This repository contains the implementation of Spectrum, as detailed in the paper Spectrum: Targeted Training on Signal to Noise Ratio.
Spectrum is a tool for scanning and evaluating the Signal-to-Noise Ratio (SNR) of layers in large language models. By identifying the top n% of layers with the highest SNR, you can optimize training efficiency.
- Model Scanning: Scan models to determine the SNR of each layer.
- Top n% Layer Identification: Identify and sort the top n% of layers based on their SNR.

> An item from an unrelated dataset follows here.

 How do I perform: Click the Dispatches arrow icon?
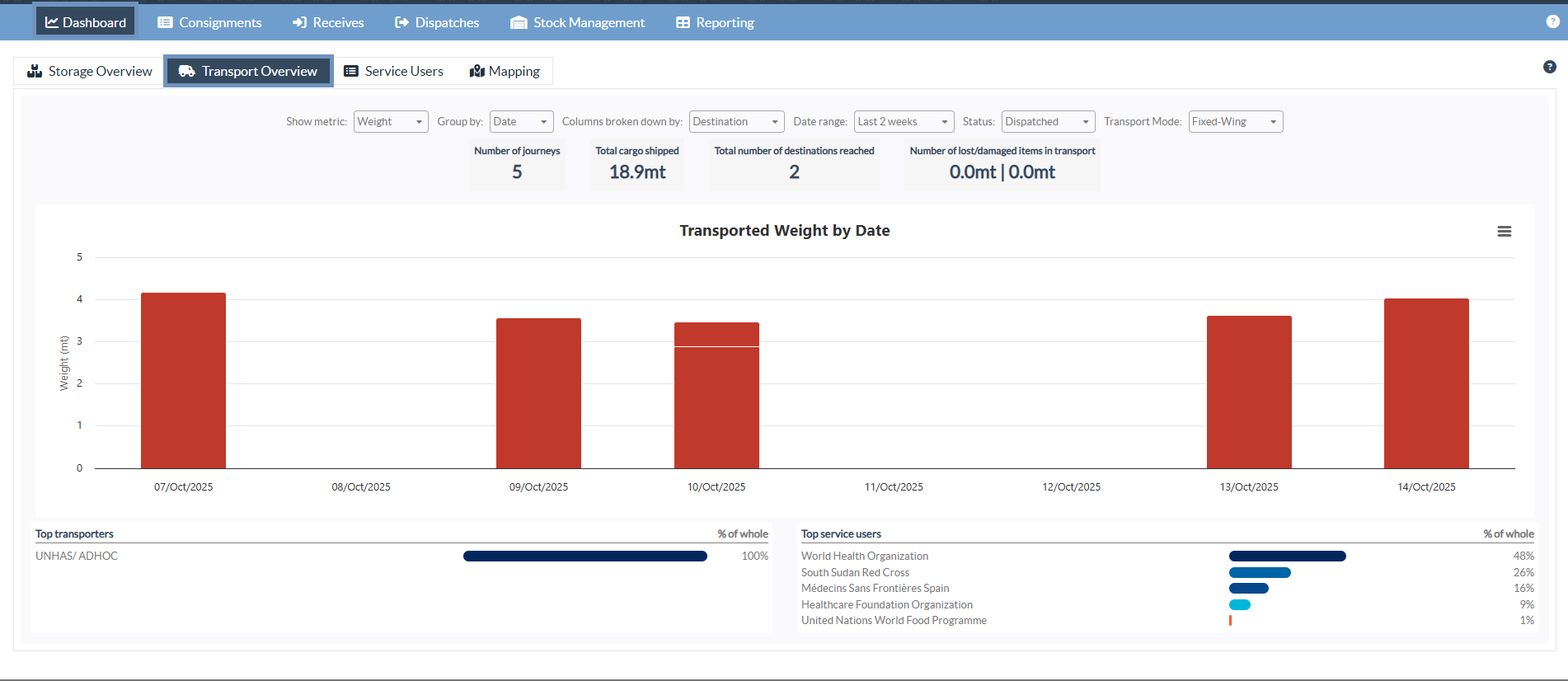[401, 22]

- Unfrozen Parameters Configuration: Generate configuration files for unfreezing specific layers in Axolotl or other libraries.

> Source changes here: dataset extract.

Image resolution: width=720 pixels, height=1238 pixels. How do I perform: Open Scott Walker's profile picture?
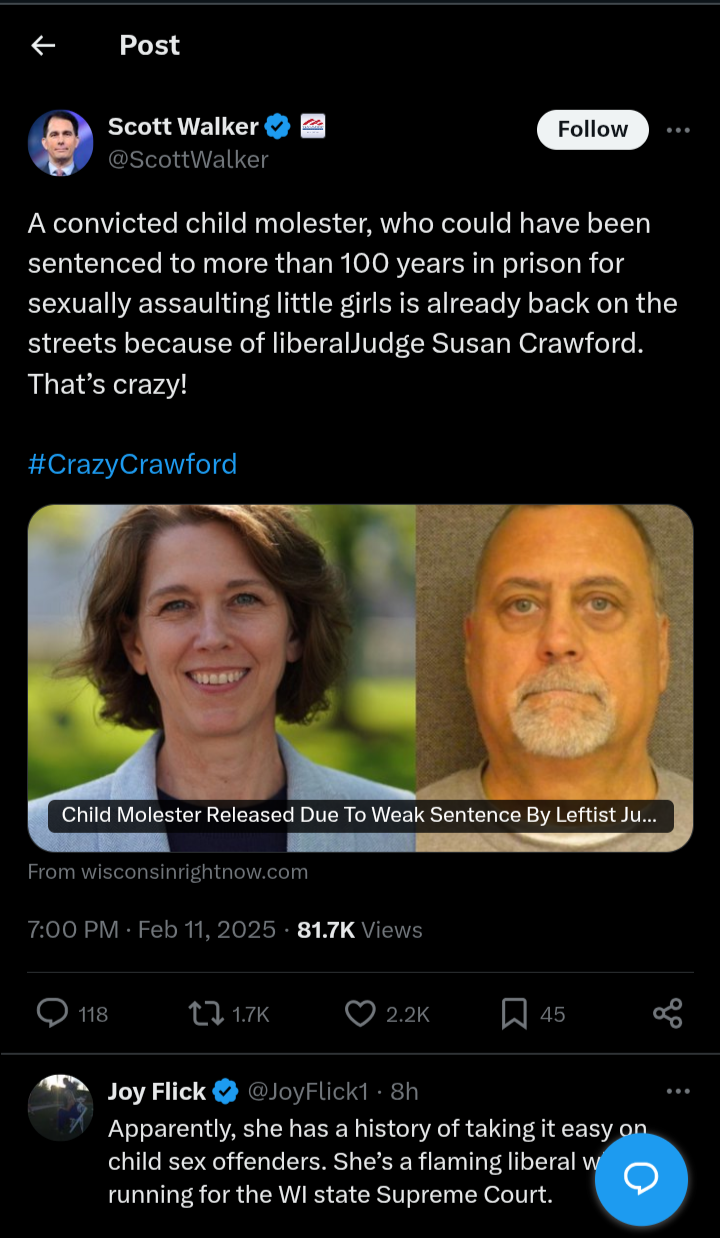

To use Spectrum, you need to have Python installed. Clone this repository and install the necessary dependencies:
git clone https://github.com/cognitivecomputations/spectrum.git
cd spectrum
pip install -r requirements.txt
To use Spectrum, run the following command:
python spectrum.py --model-name <insert local or HF repo here> --top-percent <top % of snr ratios to target>
--model-name
: Specify the local model path or the Hugging Face repository.--top-percent
: Specify the top percentage of SNR layers you want to retrieve.
Spectrum will check the model_snr_results
folder to see if the model has already been scanned. If not, it will prompt you for the batch size to use for scanning. Once the scan is complete, it will output the SNR ratios in the model_snr_results
folder and provide a sorted list of the highest to lowest SNR ratios along with an unfrozen parameters YAML file.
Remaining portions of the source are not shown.